(Stored data)
· · ·

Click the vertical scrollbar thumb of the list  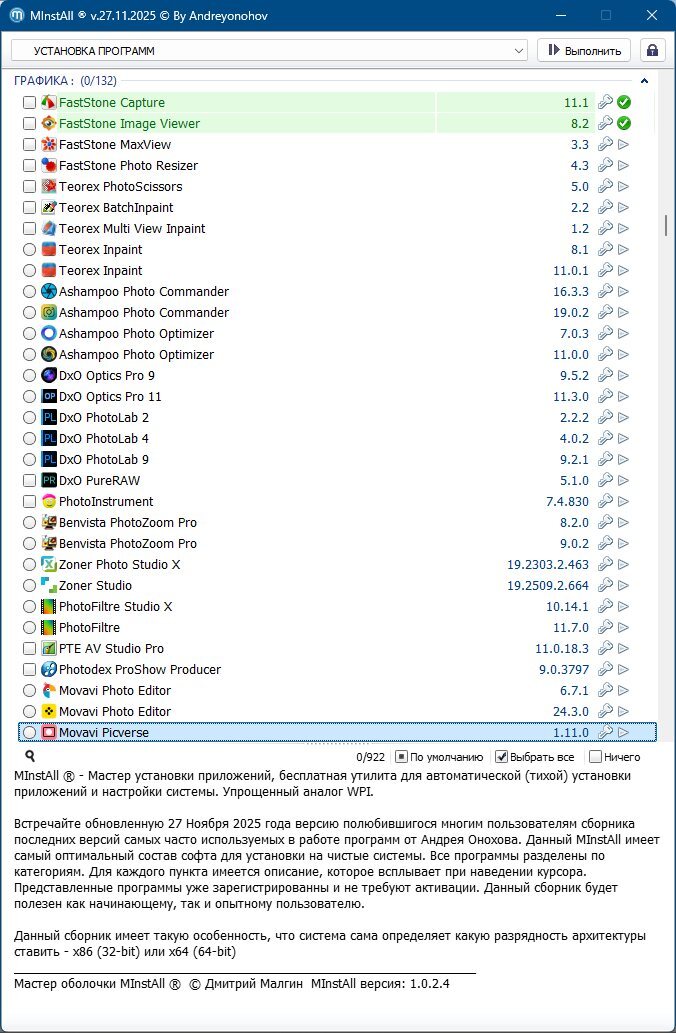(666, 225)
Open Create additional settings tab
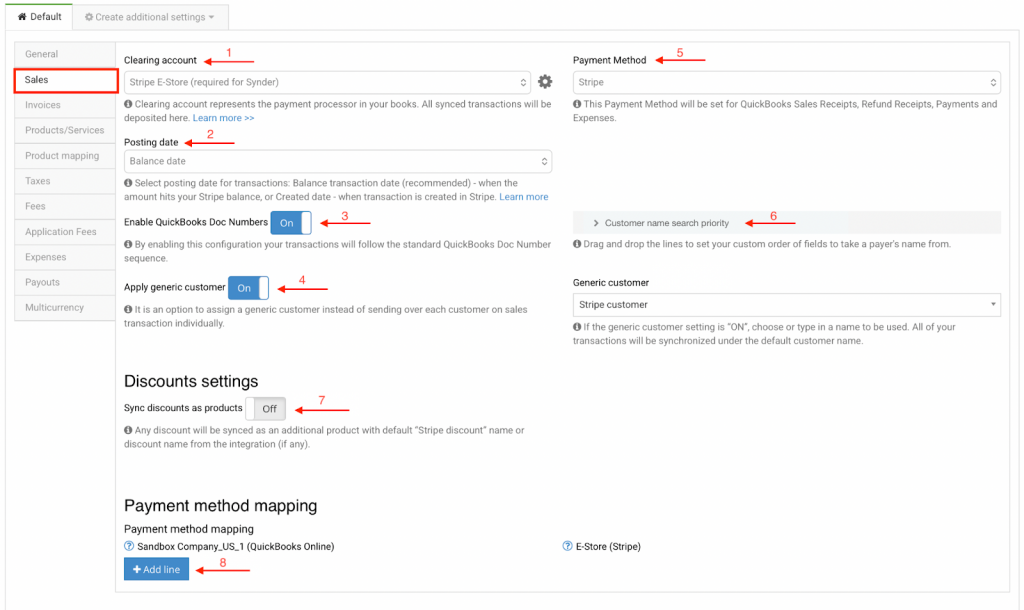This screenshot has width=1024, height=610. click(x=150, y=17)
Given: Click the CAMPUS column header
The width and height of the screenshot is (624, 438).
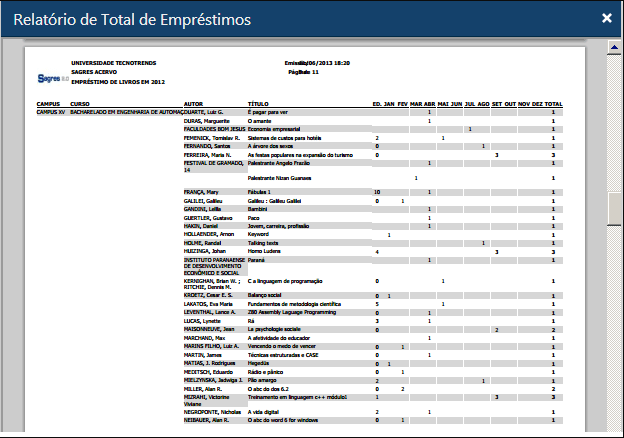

· · ·

**What the exercise asks**: Reproduce, with no pictures, the lines from the one containing "Given: Click the CAMPUS column header" to the end of the records above, exactly and inclusively.

**Answer**:
Given: Click the CAMPUS column header
The width and height of the screenshot is (624, 438).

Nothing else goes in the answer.